Supplied records =>
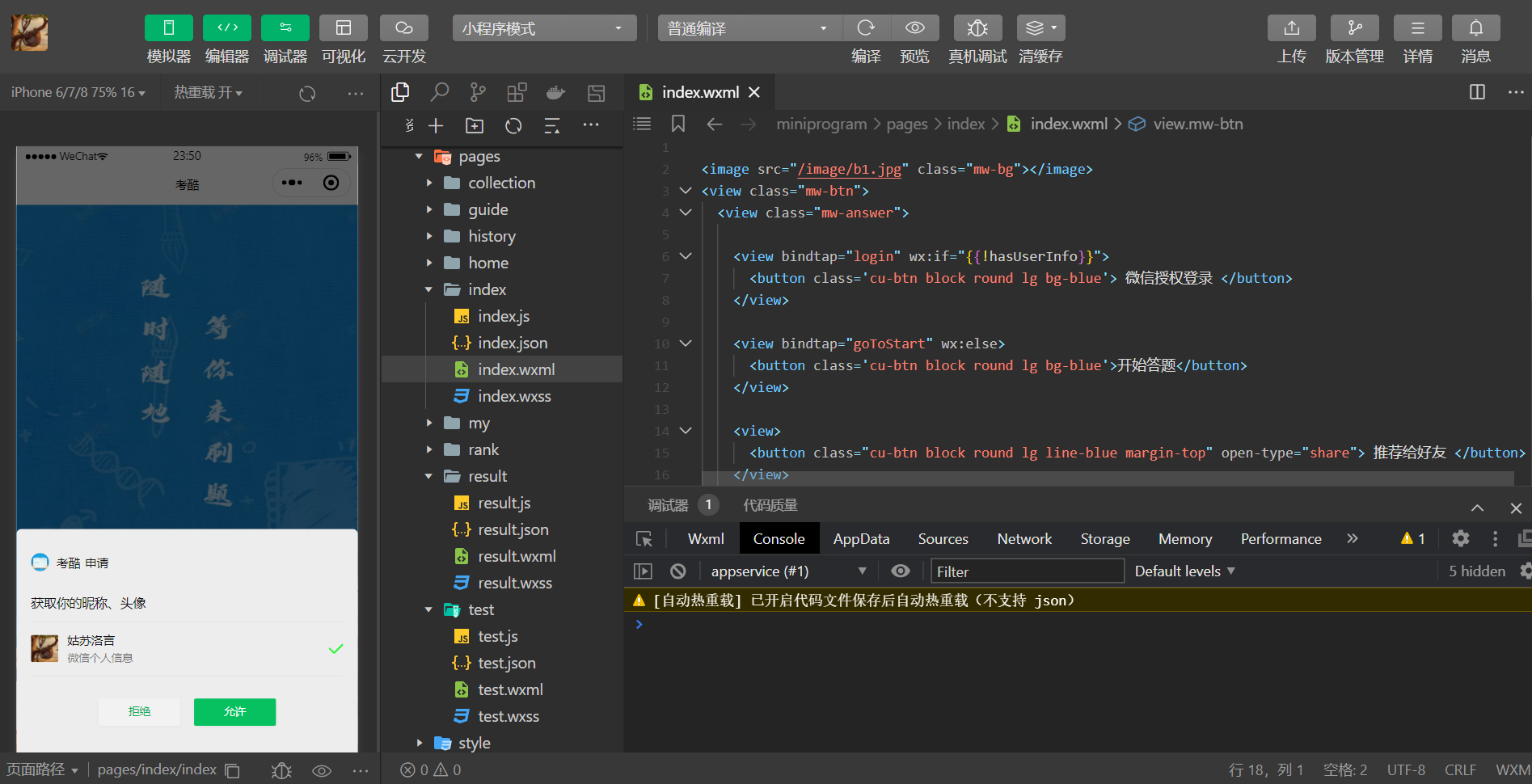Open the 小程序模式 mode dropdown
Screen dimensions: 1532x784
tap(543, 28)
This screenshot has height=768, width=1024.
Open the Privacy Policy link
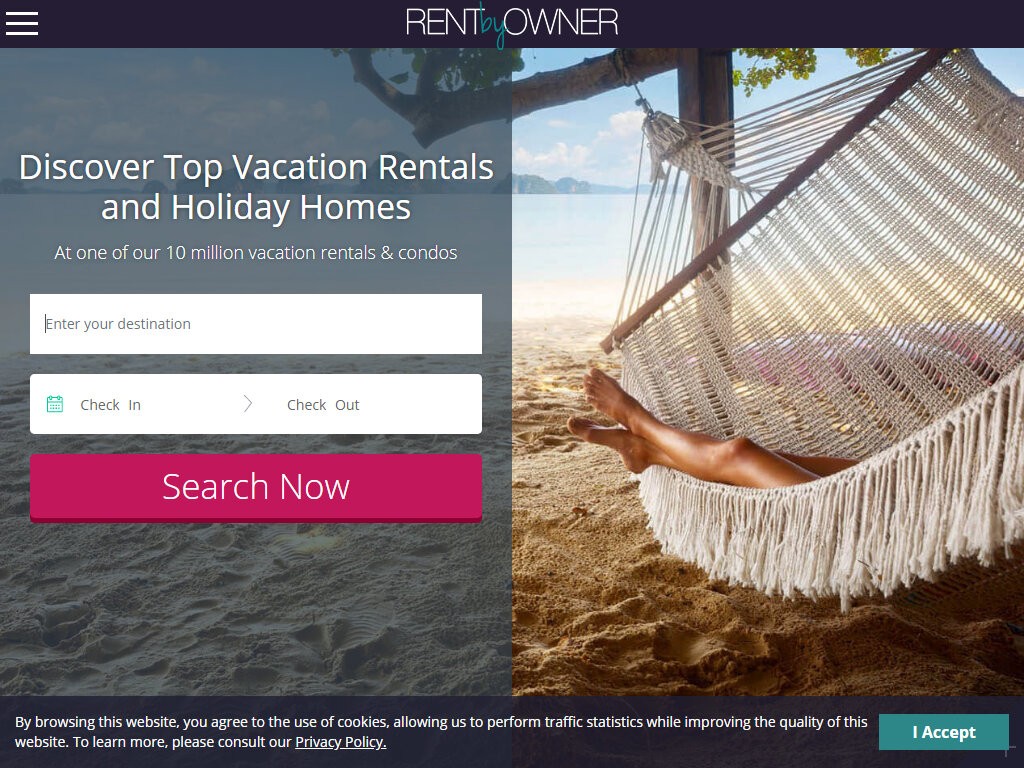point(340,742)
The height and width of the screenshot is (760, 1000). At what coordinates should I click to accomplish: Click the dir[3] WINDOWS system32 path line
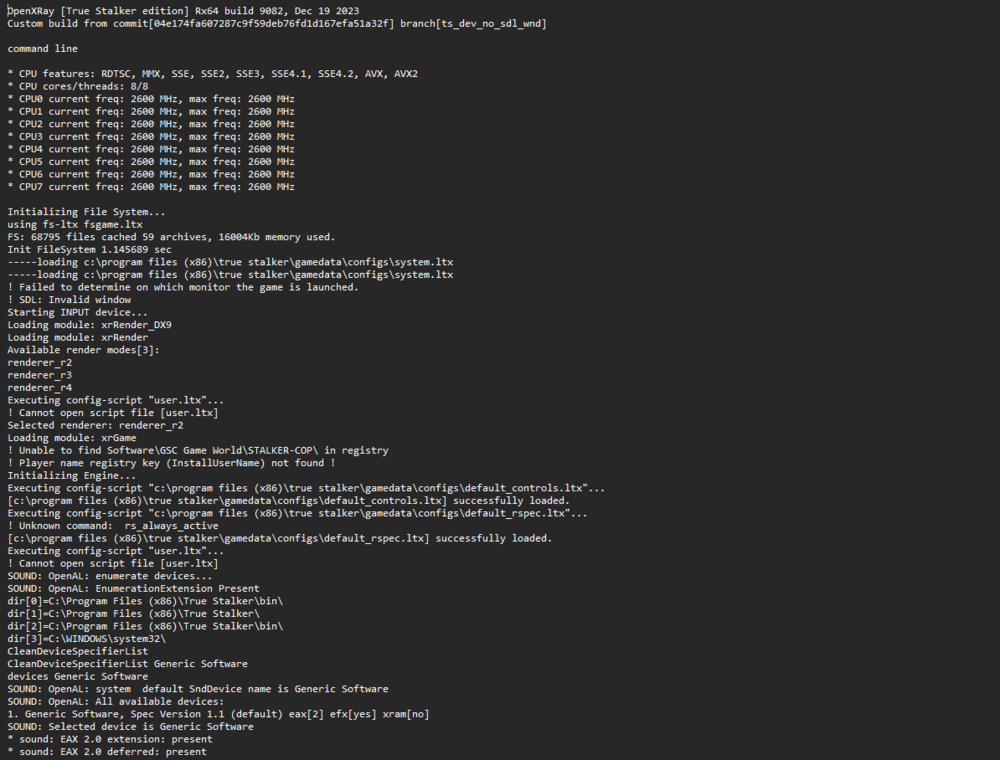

What is required => Nothing but the lines from the one containing "This screenshot has height=768, width=1024." through the last line of the listing should be copied, each word for word and without pictures.

Written answer =>
This screenshot has height=768, width=1024.
Open the Privacy Policy link
point(340,742)
The height and width of the screenshot is (760, 1000). At what coordinates should I click to accomplish: Click the dir[3] WINDOWS system32 path line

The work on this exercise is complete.